# Directions for this task
As soon as the line containing "Screen dimensions: 768x611" appears in the material below, start returning lines exactly, and end with the line containing "Instruction: Click the Cut scissors icon".

# Material provided
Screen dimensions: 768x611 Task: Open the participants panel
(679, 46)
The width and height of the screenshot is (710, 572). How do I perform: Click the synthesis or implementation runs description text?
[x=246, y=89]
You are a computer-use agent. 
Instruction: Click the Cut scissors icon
--
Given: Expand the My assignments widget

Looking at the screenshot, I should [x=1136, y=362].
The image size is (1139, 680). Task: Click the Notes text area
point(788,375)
--
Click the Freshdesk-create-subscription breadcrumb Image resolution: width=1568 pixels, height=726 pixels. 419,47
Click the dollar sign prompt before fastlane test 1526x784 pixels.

# Solved problem
Screen dimensions: 768x611 Task: Open the participants panel
(679, 46)
The width and height of the screenshot is (710, 572). How do I perform: Click the synthesis or implementation runs description text?
[x=246, y=89]
You are a computer-use agent. 
Instruction: Click the Cut scissors icon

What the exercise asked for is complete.